Знаю ведь, пошто ты пришел ко мне!
Стыдно Иванке пред отшельником,
А и боязно Ивану ослушаться.
Вынул он меч из кожаных ножон,
Вытер железо широкой полой.
- Я было, Мироне, хотел тебя убить
Так, чтобы ты и меча не видал.
Ну, а теперь - молись господу,
Молись ты ему в останний раз
За себя, за меня, за весь род людской,
А после я тебе срублю голову!..
Стал на коленки старец Мирон,
Встал он тихонько под дубок молодой,-
Дуб перед ним преклоняется.
Старец говорит, улыбаючись:
- Ой, Иван, гляди - долго ждать тебе!
Велика молитва за весь род людской!
Лучше бы сразу убить меня,
Чтобы тебе лишнего не маяться!
Тут Иван сердито прихмурился,
Тут он глупенько похвастался:
- Нет, уж коли сказано - так сказано!
Ты знай молись, я хоть век подожду!
Молится отшельник до вечера,
С вечера он молится до утренней зари,
С утренней зари он вплоть до ночи,
С лета он молится опять до весны.
Молится Мироне год за годом,
Дуб-от молодой стал до облака,
С желудя его густо лес пошел,
А святой молитве все нет конца!
Так они по сей день и держатся:
Старче все тихонько богу плачется,
Просит у бога людям помощи,
У преславной богородицы радости,
А Иван-от Воин стоит около,
Меч его давно в пыль рассыпался,
Кованы доспехи съела ржавчина,
Добрая одежа поистлела вся,
Зиму и лето гол стоит Иван,
Зной его сушит - не высушит,
Гнус ему кровь точит - не выточит,
Волки, медведи - не трогают,
Вьюги да морозы - не для него,
Сам-от он не в силе с места двинуться,
Ни руки поднять и ни слова сказать,-
Это, вишь, ему в наказанье дано:
Злого бы приказу не слушался,
За чужую совесть не прятался!
А молитва старца за нас, грешников,
И по сей добрый час течет ко господу,
Яко светлая река в окиян-море!
Уже в начале рассказа бабушки я заметил, что Хорошее Дело чем-то обеспокоен: он странно, судорожно двигал руками, снимал и надевал очки, помахивал ими в меру певучих слов, кивал головою, касался глаз, крепко нажимая их пальцами, и всё вытирал быстрым движением ладони лоб и щеки, как сильно вспотевший. Когда кто-либо из слушателей двигался, кашлял, шаркал ногами, нахлебник строго шипел:
- Шш!
А когда бабушка замолчала, он бурно вскочил и, размахивая руками, как-то неестественно закружился, забормотал:
- Знаете, это удивительно, это надо записать, непременно! Это - страшно верное, наше…

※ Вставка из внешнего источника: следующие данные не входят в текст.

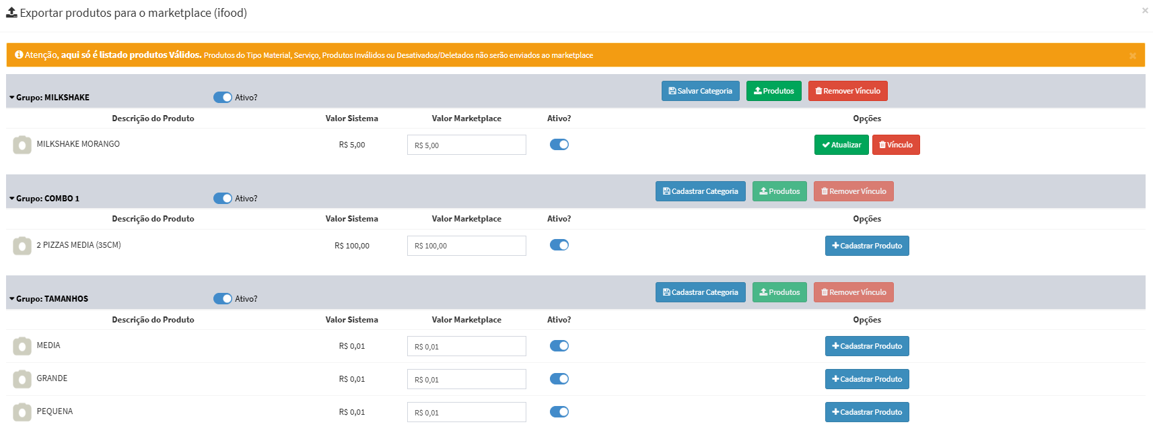The width and height of the screenshot is (1153, 439).
Task: Disable the MILKSHAKE MORANGO active toggle
Action: click(559, 145)
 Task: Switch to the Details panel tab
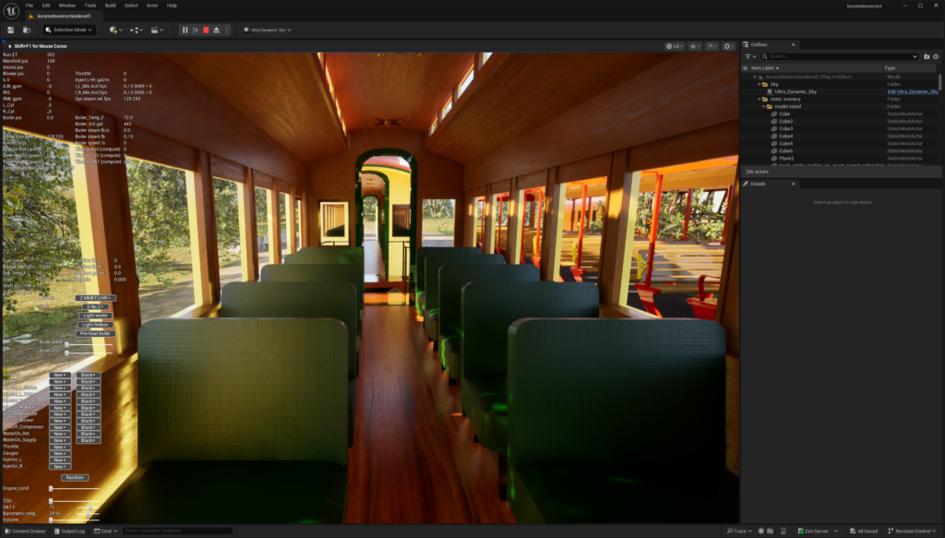pyautogui.click(x=758, y=184)
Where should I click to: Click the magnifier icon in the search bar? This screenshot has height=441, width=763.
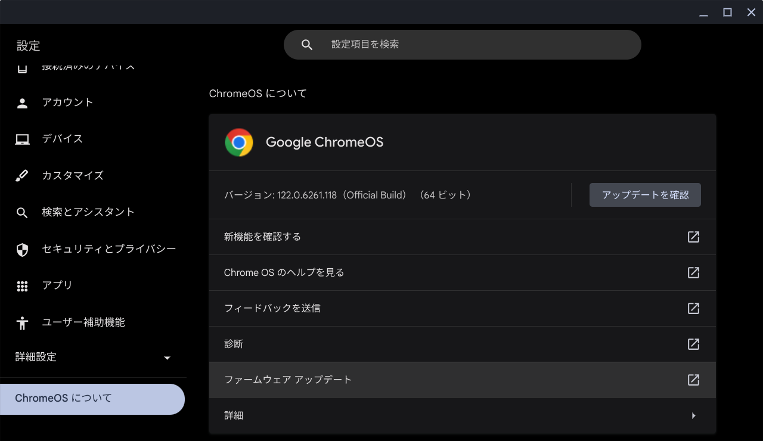click(x=307, y=44)
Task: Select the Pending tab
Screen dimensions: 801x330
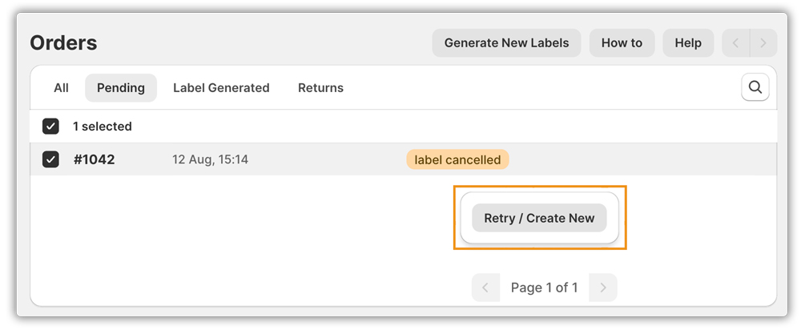Action: click(121, 88)
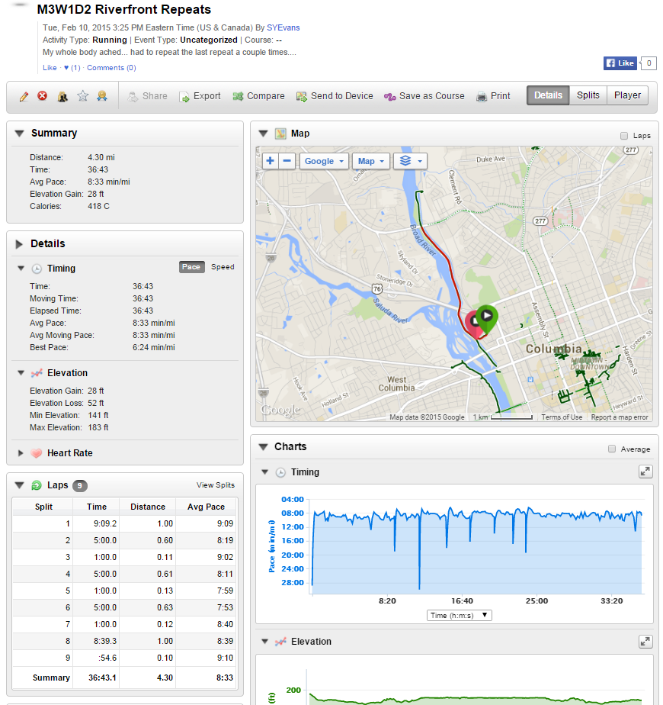Check the Average checkbox in Charts
This screenshot has width=663, height=705.
click(x=612, y=449)
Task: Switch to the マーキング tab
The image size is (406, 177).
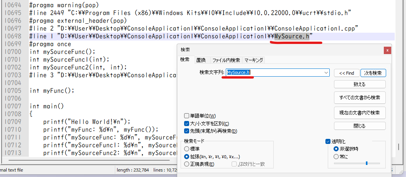Action: pos(253,60)
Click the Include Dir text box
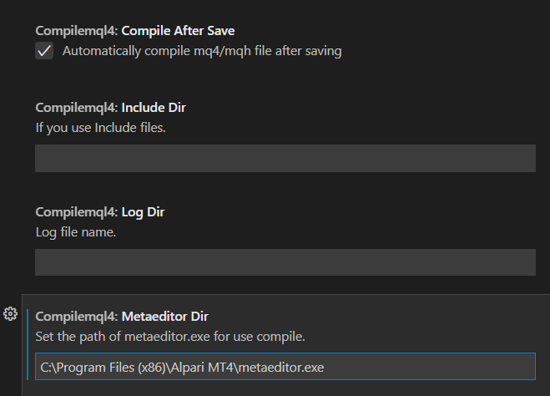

Теперь ясно было видно, что он плачет, - глаза его были полны слез; они выступали сверху и снизу, глаза купались в них; это было странно и очень жалостно. Он бегал по кухне, смешно, неуклюже подпрыгивая, размахивал очками перед носом своим, желая надеть их, и всё не мог зацепить проволоку за уши. Дядя Петр усмехался, поглядывая на него, все сконфуженно молчали, а бабушка торопливо говорила:
- Запишите, что же, греха в этом нету; я и еще много знаю эдакого…
- Нет, именно это! Это страшно русское, - возбужденно выкрикивал нахлебник и, вдруг остолбенев среди кухни, начал громко говорить, рассекая воздух правой рукою, а в левой дрожали очки. Говорил долго, яростно, подвизгивая и притопывая ногою, часто повторяя одни и те же слова:
- Нельзя жить чужой совестью, да, да!
Потом вдруг как-то сорвался с голоса, замолчал, поглядел на всех и тихонько, виновато ушел, склонив голову. Люди усмехались, сконфуженно переглядываясь, бабушка отодвинулась глубоко на печь, в тень, и тяжко вздыхала там.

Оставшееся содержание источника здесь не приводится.